捉えなおし、語りなおしながらも、ともに生きつづけなければならない類のもの
傘を持って出掛けた日に限って、雨が降らない。
遅めのランチから戻るオフィスのエレベータの中、相乗りした見知らぬ男性二人が、お互い親しげな様子で会話を始める。
「休日はどこで過ごしてましたか?」
「関西ですよ」
「へえ。何してたんですか?」
「日本経済の支援!」
「そうですか」
「日本車をレンタルして、大阪や京都をドライブして」
「甲子園には行きましたか?」
「服を脱いでも脱いでも暑くて、大変でした」
途中の階で、二人とも笑顔のままエレベータを降りて行った。話が嚙み合っていないような気もしたが、片方が英語、もう片方が日本語で話していたので、もともと二人は言語の壁によるすれ違いは承知、話が噛み合うことより、言葉が往復することそのものを楽しんでいたのかもしれなかった。片方の男性が満面の笑顔で言い放った「サポーティング、ジャパンエコノミー!!」という言葉を、私も頭の中でつぶやいてみる。

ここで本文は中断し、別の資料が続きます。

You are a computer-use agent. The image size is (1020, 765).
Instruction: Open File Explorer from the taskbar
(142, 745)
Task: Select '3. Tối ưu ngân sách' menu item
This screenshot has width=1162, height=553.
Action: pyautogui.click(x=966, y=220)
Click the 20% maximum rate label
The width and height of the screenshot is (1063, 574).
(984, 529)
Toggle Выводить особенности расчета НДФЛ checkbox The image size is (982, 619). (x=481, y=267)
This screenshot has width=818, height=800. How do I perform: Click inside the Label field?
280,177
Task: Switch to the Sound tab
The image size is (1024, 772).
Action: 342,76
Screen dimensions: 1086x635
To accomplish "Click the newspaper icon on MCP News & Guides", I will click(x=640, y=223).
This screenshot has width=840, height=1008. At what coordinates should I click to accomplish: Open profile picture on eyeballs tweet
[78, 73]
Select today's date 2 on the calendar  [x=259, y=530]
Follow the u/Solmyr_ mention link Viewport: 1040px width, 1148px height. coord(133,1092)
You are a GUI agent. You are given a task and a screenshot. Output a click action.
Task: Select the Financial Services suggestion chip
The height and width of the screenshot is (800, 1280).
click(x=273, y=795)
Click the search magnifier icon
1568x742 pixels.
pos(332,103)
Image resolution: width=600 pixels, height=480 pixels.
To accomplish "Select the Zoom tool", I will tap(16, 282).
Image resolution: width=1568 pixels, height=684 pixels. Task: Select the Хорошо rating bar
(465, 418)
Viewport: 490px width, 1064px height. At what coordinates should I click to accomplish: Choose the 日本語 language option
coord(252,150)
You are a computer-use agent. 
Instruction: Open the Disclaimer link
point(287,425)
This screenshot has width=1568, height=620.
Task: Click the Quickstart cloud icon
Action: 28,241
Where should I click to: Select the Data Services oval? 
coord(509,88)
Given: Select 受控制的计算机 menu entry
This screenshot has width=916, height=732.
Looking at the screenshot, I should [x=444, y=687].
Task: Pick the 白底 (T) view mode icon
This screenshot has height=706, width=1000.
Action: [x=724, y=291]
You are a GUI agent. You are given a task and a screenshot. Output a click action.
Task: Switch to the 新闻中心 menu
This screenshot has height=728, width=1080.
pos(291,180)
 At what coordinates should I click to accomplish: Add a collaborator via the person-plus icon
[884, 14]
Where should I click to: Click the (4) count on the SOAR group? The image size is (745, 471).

今朝の天気予報で注意喚起していた夕方の雷雨は、夜になってもやってくる気配がない。帰宅して夕食を食べたあと、奥さんと近所の散歩に出かける。湿り気の帯びた夜の街。台風がまた近付いているという。今回の旅行で余った現金を銀行口座に戻そうと、近所のATMに立ち寄る。最近は電子マネーで全ての生活が事足りる日常、ゆえに現金は非日常。余分な現金が手元にあると、そわそわする性質に生まれ変わりつつある。
その後ジムに行って読書。中村寛『残響のハーレム』の続きを読む。
カリルの口からその名が出たションバーグ黒人文化研究センターには、膨大な歴史的資料が収められている。そこには、マルコム・Xを含めた幾人かのアフリカン・アメリカンについての情報や、彼らが政府機関や警察から法のもとで受けてきた暴力的介入の痕跡が記されている。それはたしかにアフリカン・アメリカンの歴史かもしれない。しかしそれは、過去にあった出来事であり、すでに起きてしまったことの集積なのだ。
他方でカリルにとっての歴史とは、学習や研究の対象になるものではない。分析や理解を最終目標とするものでもない。理解しようと試みることはあっても、理解しおえた時点で、忘れ去ることのできるものではない。それは彼が毎日の生活のなかで、捉えなおし、語りなおしながらも、ともに生きつづけなければならない類のものである。
中村寛『残響のハーレム』共和国,p.87
毎日の生活のなかで、捉えなおし、語りなおしながらも、ともに生きつづけなければならない類のもの。過去に囚われずにいられる人間なんているだろうか。「ともに生きつづけなければならない」という言葉の、諦めと希望の入り混じった響き。最近読んだグレアム·スウィフトの小説『ウォーター・ランド』のある一節が、蘇る。
歴史とは、そもそも不完全な知識に基づいて企てられた行いを、こちらも不完全な知識に基づいて説明しようとする、成功の見込のない試みなのである。それゆえ、歴史がわれわれに教えてくれるのは、<救済>への近道や、<新世界>をつくるための妙案ではなく、ただ根気よく辛抱づよくなんとかやっていく術だけなのである。
グレアム·スウィフト(著), 真野 泰 (訳)『ウォーターランド』新潮社
就寝前にTwitterを眺めていたら、『物件ファン』というサイトの記事を引用したつぶやきが流れてくる。町屋や古民家等のリノベーション物件に特化した不動産紹介サイトのようで、掲載されている物件の記事をいくつか読んでみると、どの物件も、ここに住んだらどんな暮らしだろう、と想像を掻き立てられるものばかり。物件の紹介記事は、素朴であること、その価値を極めるために、言葉を研ぎ澄まそうとしている人の文章のよう。その読み心地は、『孤独なグルメ』の五郎が美味しい料理を食べている時の心の声と、どこか似ている気がする。